After a run making items for one process, you change it over to make items for a different process, and build up a queue of output there.

When all of the output is used, it all may or may not work the way you expected it to.

Most of us would see this as a classic case of “overproduction” – overwhelming the system with excess output that hasn’t been checked for quality, that isn’t needed right now, and might or might not be useful in the future. But it seemed like good efficiency to make it while we could.

Our lean thinking tells us we want to do a few things here. Ultimately, we want to work hard to break up the batches, and make the value flow more evenly to each of the customer processes, and ultimately to the end customers. The work we must do to keep things moving smoothly and evenly will pay off in both tangible and intangible ways.

One of the primary reasons we push hard for 1:1 flow in the lean world is to enable one-by-one confirmation.

We want to test each item of output to confirm that it actually performs as expected rather than making lots of them without knowing if they are any good.

How Do You Produce Improvements?

Now, imagine doing improvements this way. What would it look like?

A process would be scheduled to receive the rapid output of the Improvement Machine.

The Improvement Machine would be set up over a period of several days to produce improvements for the target process.

Once it was running, we would run the Improvement Machine very fast for a week or so. It would produce improvements faster than the target process can really absorb them.

At the end of the run, we might test the improvements as a batch. We might not test them at all, but rather report that they have been implemented with the assumption that they will work. We would also have excess improvements stored on a to-do list for future use.

Those excess improvements might, or might not, prove to be useful, but we would have huge pressure to implement them because they are on the list.

Once the machine was done producing improvements for one process, it would be set up to produce improvements the same way for another.

We would measure how many times we were able to run the improvement machine in a year, not so much the actual sustained impact we were making.

Improvements that were made without the machine might not be measured or credited at all. Or worse, these rogue improvements might actually be discouraged since they are made by people who aren’t certified to run the machine.

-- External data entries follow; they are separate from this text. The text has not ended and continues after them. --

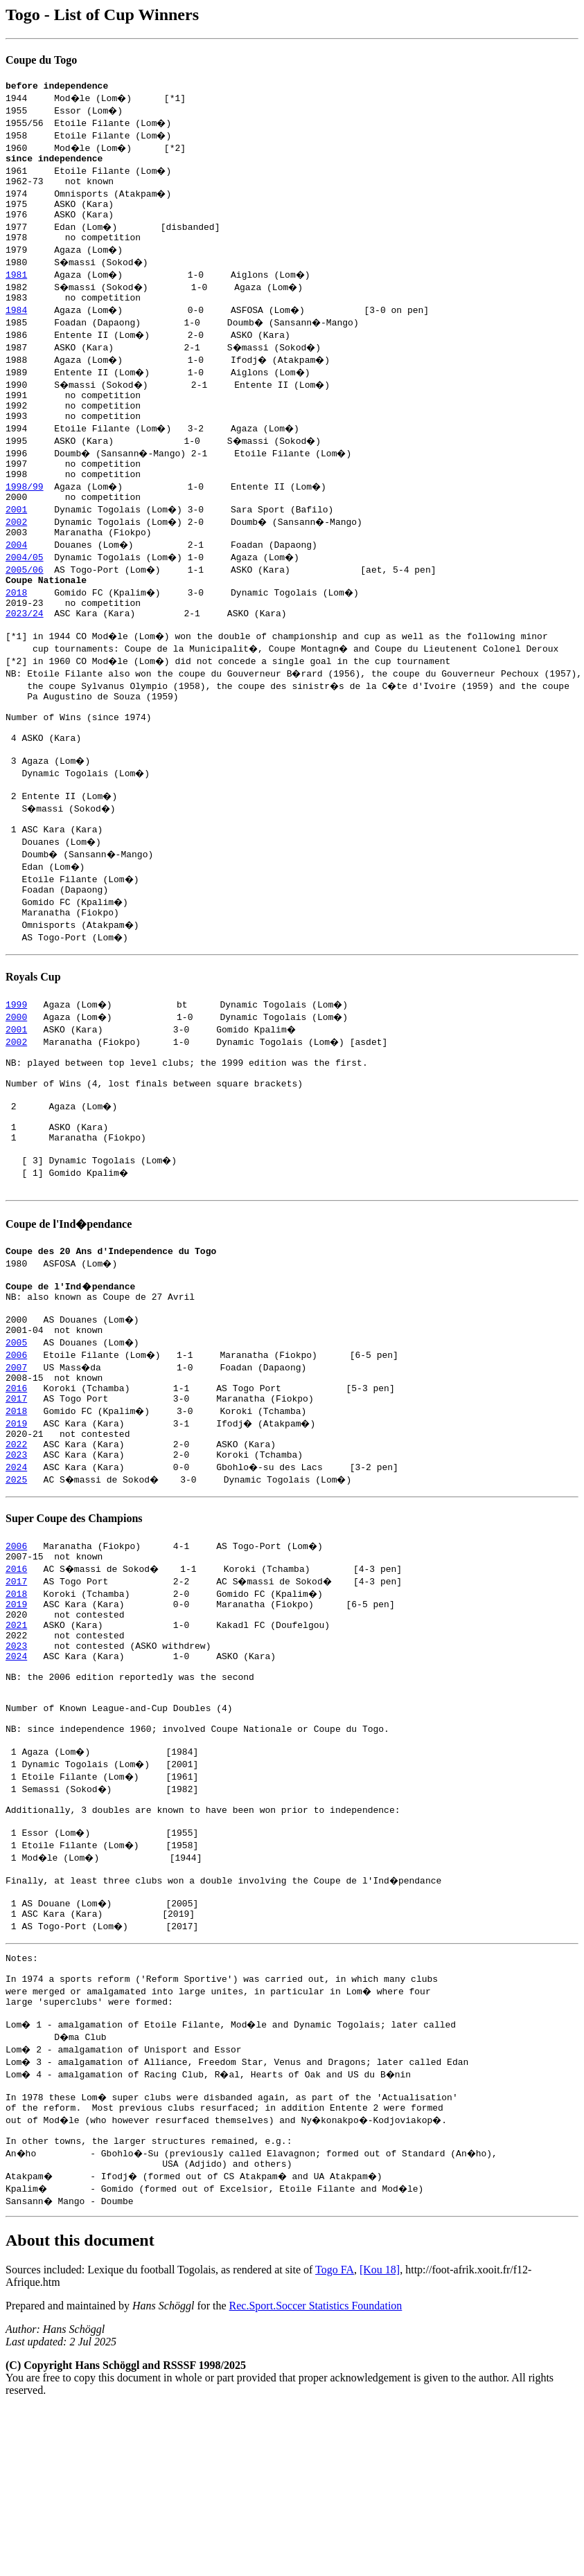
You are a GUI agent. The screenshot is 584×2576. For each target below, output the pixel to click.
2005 (16, 1433)
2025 (16, 1583)
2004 (16, 573)
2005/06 (25, 598)
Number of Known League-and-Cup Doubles (108, 1836)
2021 (16, 1736)
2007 (16, 1458)
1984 (16, 324)
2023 (16, 1558)
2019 (16, 1520)
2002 (16, 548)
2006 (16, 1446)
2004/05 (25, 586)
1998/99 (25, 511)
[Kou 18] (380, 2438)
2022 (16, 1545)
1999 (16, 1064)
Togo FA (334, 2438)
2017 (16, 1496)
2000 (16, 1077)
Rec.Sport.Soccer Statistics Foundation (315, 2474)
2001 (16, 536)
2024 (16, 1570)
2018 (16, 623)
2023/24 (25, 648)
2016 (16, 1483)
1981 (16, 286)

Now… substitute “kaizen event” for “improvement machine” and see if it makes any sense.

Why Are Big Batches Necessary?

The reason the Large Monument Machine has to cycle batches of output to different customers is because those customer processes don’t have the internal capability to do what it does. We need an outside resource to do it.

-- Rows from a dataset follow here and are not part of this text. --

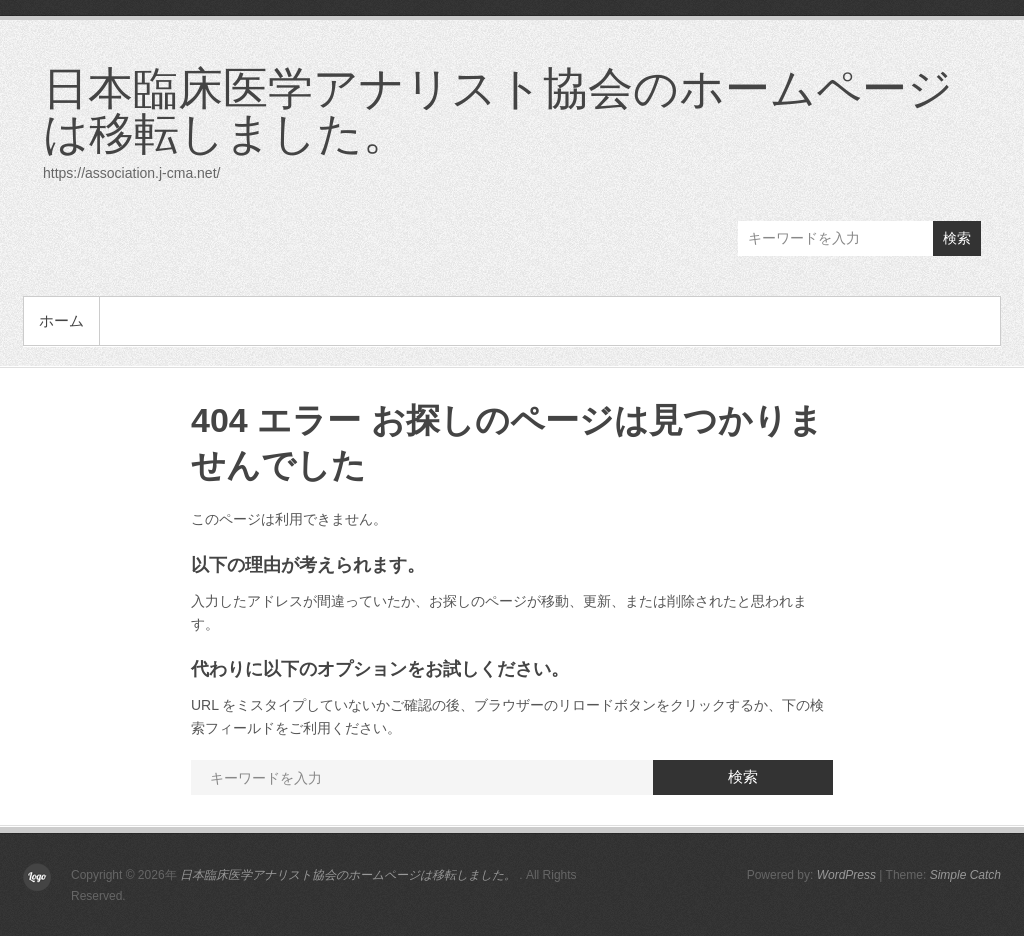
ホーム (61, 320)
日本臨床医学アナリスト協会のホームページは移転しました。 (498, 109)
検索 (957, 238)
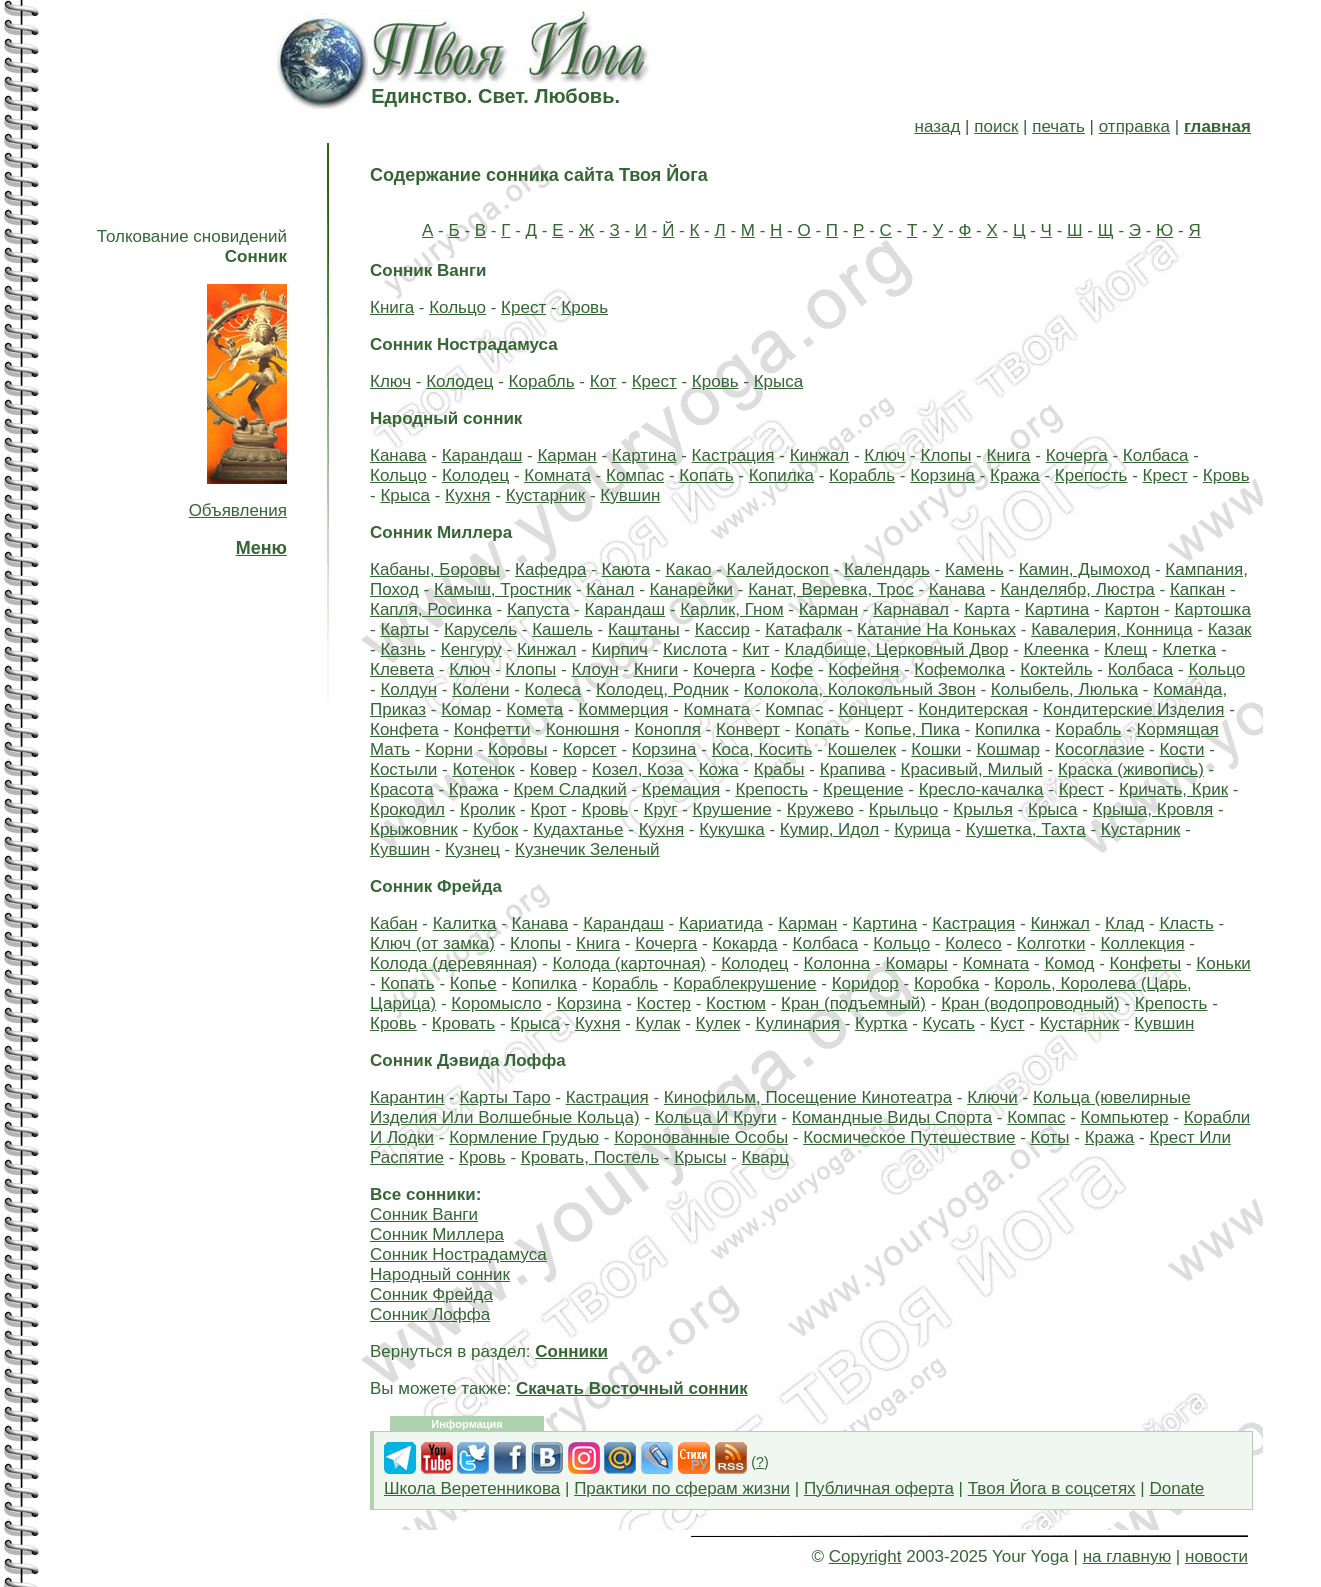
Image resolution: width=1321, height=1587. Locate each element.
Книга (392, 307)
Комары (916, 963)
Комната (557, 475)
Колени (480, 689)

The countermeasure we strive to apply in these cases is to identify the capability that the customer process does need. We then work hard to develop it on a scale they can incorporate into their daily work. This is typically smaller, more specialized, and scoped to their needs.

My purpose here, though, is to apply a metaphor, not to discuss the economics of large capital equipment.

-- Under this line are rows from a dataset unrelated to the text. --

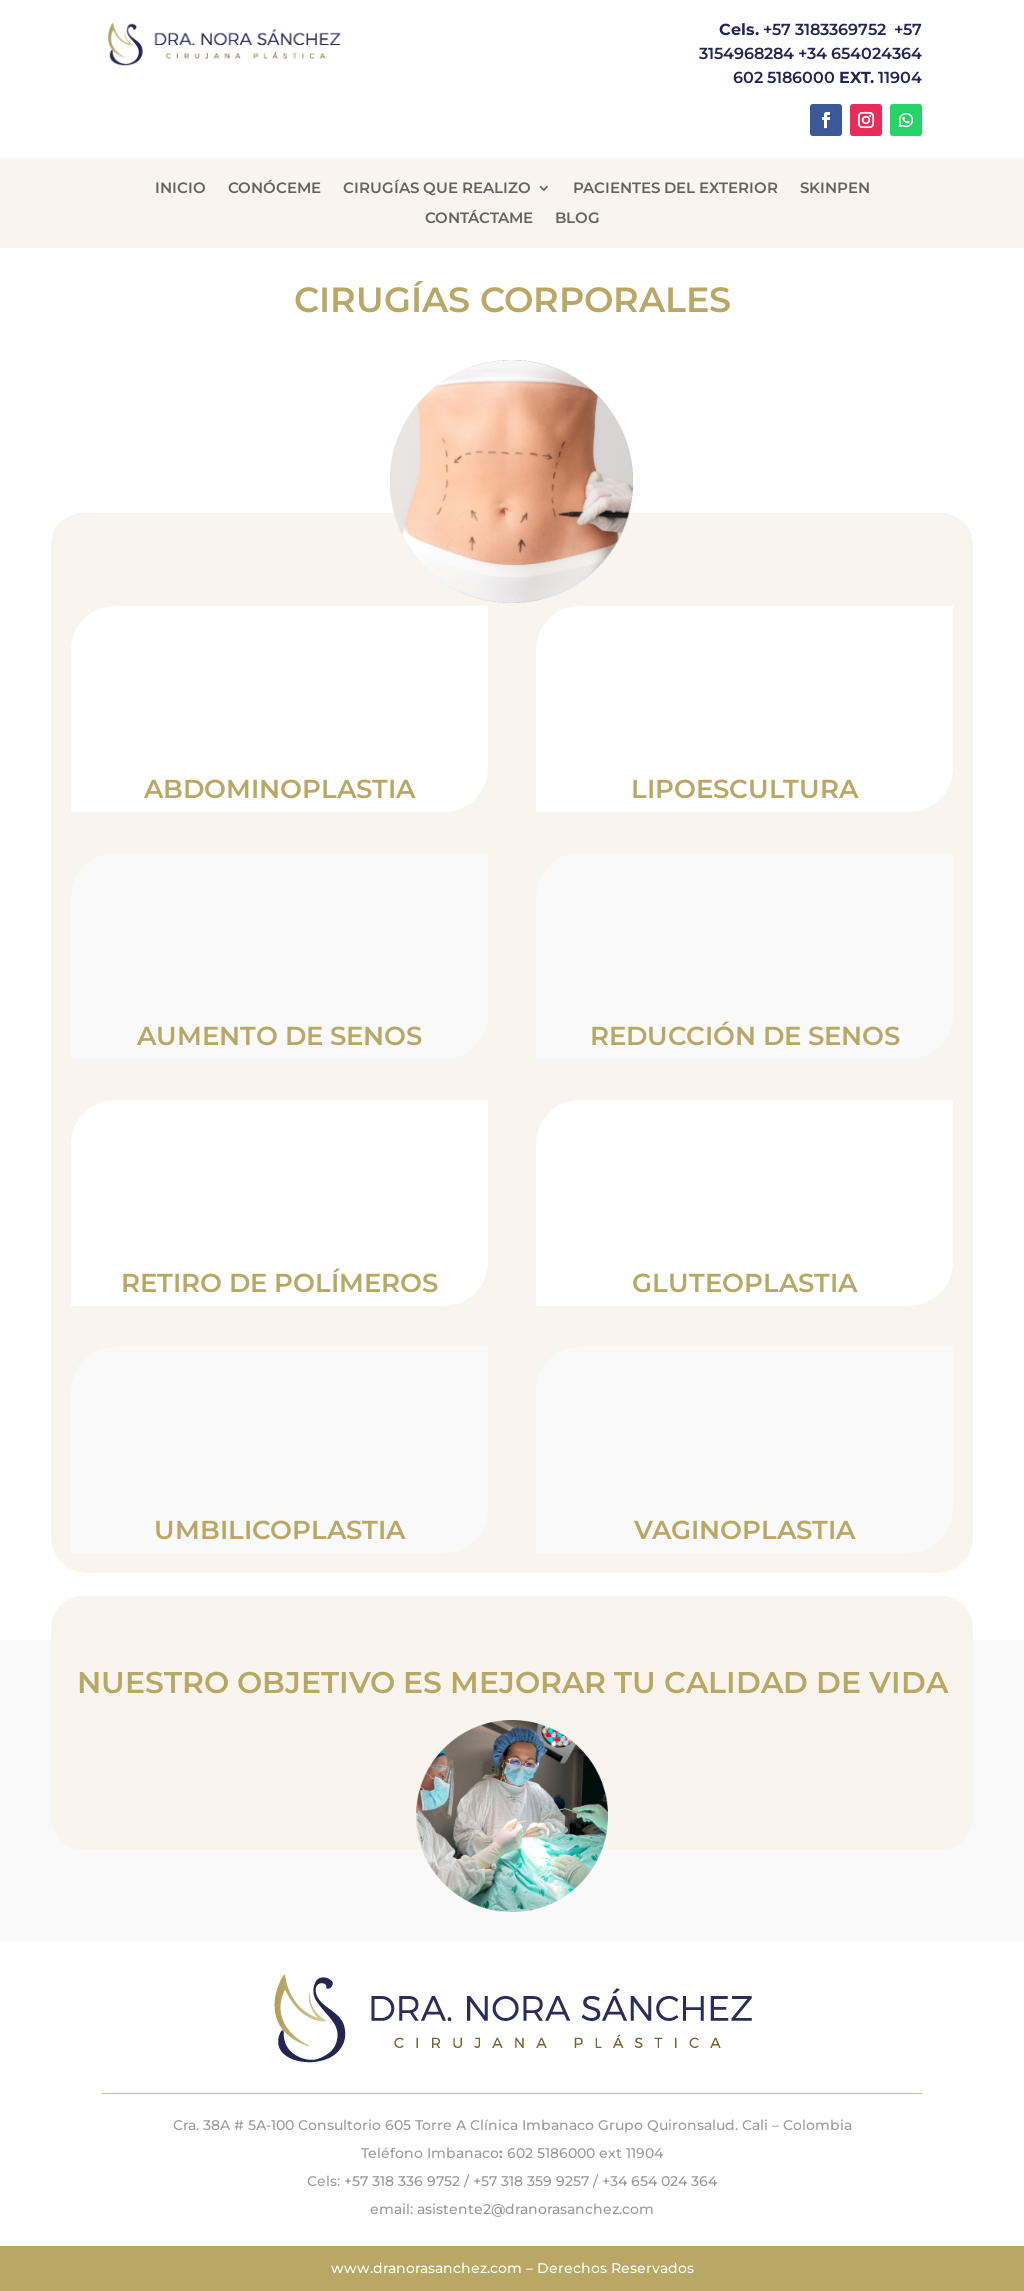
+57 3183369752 (824, 29)
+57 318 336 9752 (402, 2181)
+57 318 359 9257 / (537, 2181)
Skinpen (835, 189)
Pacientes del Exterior (675, 189)
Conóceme (274, 189)
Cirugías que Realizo (437, 189)
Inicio (180, 189)
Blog (577, 219)
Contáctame (479, 219)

When we “batch improvements” it is often for the same reason: The area that is being improved can’t do it themselves, so we have to dedicate a scarce outside resource – an improvement expert – to lead them through it. Since that improvement leader can’t be there 100% of the time, he has to work as hard and fast as he can when he IS there.

Making Improvements vs. Teaching How to Make Improvements

The countermeasure in both scenarios is the same: Develop the capability within the process. In the case of making improvements, this means asking ourselves “Why can’t they do it?”

All of these are harder than just doing it for them. But if we want improvement to flow, this is the work that must be done.